In der Versammlung von L. ist der vorstehende Prediger auch der Dorfhäuptling und ein Bruder des Stammeshäuptlings. Er wird in der Gemeinde sehr respektiert, und das Gericht des Stammeshäuptlings bittet ihn oft um seinen Rat.
BETRAGEN UND TÄTIGKEIT GEMÄSS DER NEUEN WELT
In solchen Dörfern haben Jehovas Zeugen regelmäßig zur festgesetzten Zeit ihre Zusammenkünfte, wie dies bei allen anderen Versammlungen der Zeugen Jehovas in der ganzen Welt der Fall ist. Sie üben ihre christliche Predigttätigkeit aus, indem sie die benachbarten Dörfer besuchen und ihnen über die gute Botschaft von Gottes Königreich und der neuen Welt erzählen. Sie führen ein normales Dorfleben. Sie sorgen für ihre Gärten, fischen und beschaffen sich auf andere Weise ihre täglichen Bedürfnisse und die ihrer Familien. Es ist allgemein üblich, daß jede Familie ihren eigenen Garten hat und ihn besorgt. Aber in einigen dieser Dörfer, in denen eine Mehrheit von Zeugen Jehovas ist, bearbeitet man einen gemeinsamen Garten.

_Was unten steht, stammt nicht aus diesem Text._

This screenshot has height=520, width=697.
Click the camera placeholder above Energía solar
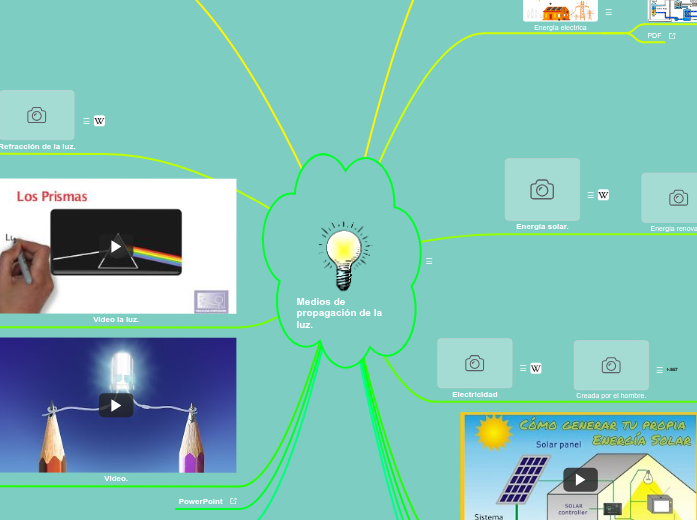click(x=542, y=189)
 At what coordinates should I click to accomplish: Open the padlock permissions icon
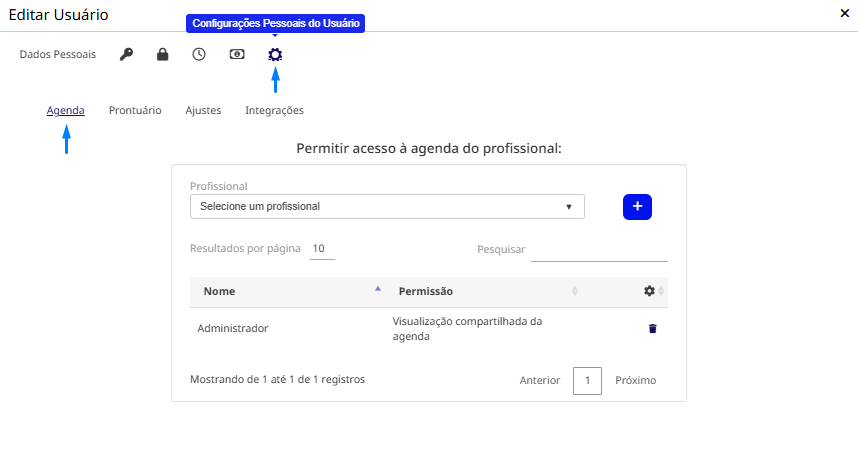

Die Erträge sind dafür vorgesehen, Besucher, wie etwa Vollzeitdiener der Gesellschaft, zu unterhalten oder einigen kranken und behinderten Gliedern der Versammlung zu helfen. Wenn ein Überschuß vorhanden ist, wird er manchmal verkauft und der Ertrag dem Königreichswerk zur Verfügung gestellt.
An einem Ende des Dorfes steht ein nettes sauberes Gebäude, das groß genug ist, um allen Gliedern des Dorfes und außer ihnen auch noch anderen Sitzgelegenheiten zu bieten. Es ist der Königreichssaal der Versammlung. Er ist groß, weil das Dorf die Zentrale der Versammlung ist und andere Glieder in nahe gelegenen Dörfern wohnen. Im Königreichssaal stehen feste Bänke, aus Backsteinen erbaut, welche an der Sonne getrocknet wurden. An einem Ende befindet sich eine erhöhte Bühne. In den Wänden befinden sich Öffnungen, die für Licht und Luftzufuhr sorgen. In einigen Fällen steht in der Nähe noch ein weiteres Gebäude, das etwas kleiner ist. Das ist dann meist der frühere Königreichssaal, der aber für die wachsende Versammlung zu klein wurde. So wird er jetzt als Übernachtungsstätte für solche verwendet, die weite Entfernungen zurücklegen müssen, um die Zusammenkünfte der Versammlung zu besuchen. Nach der Zusammenkunft übernachten diese Personen und kehren dann in ihre Dörfer zurück, was für sie vielleicht fünf oder sechs Stunden Fußmarsch bedeutet.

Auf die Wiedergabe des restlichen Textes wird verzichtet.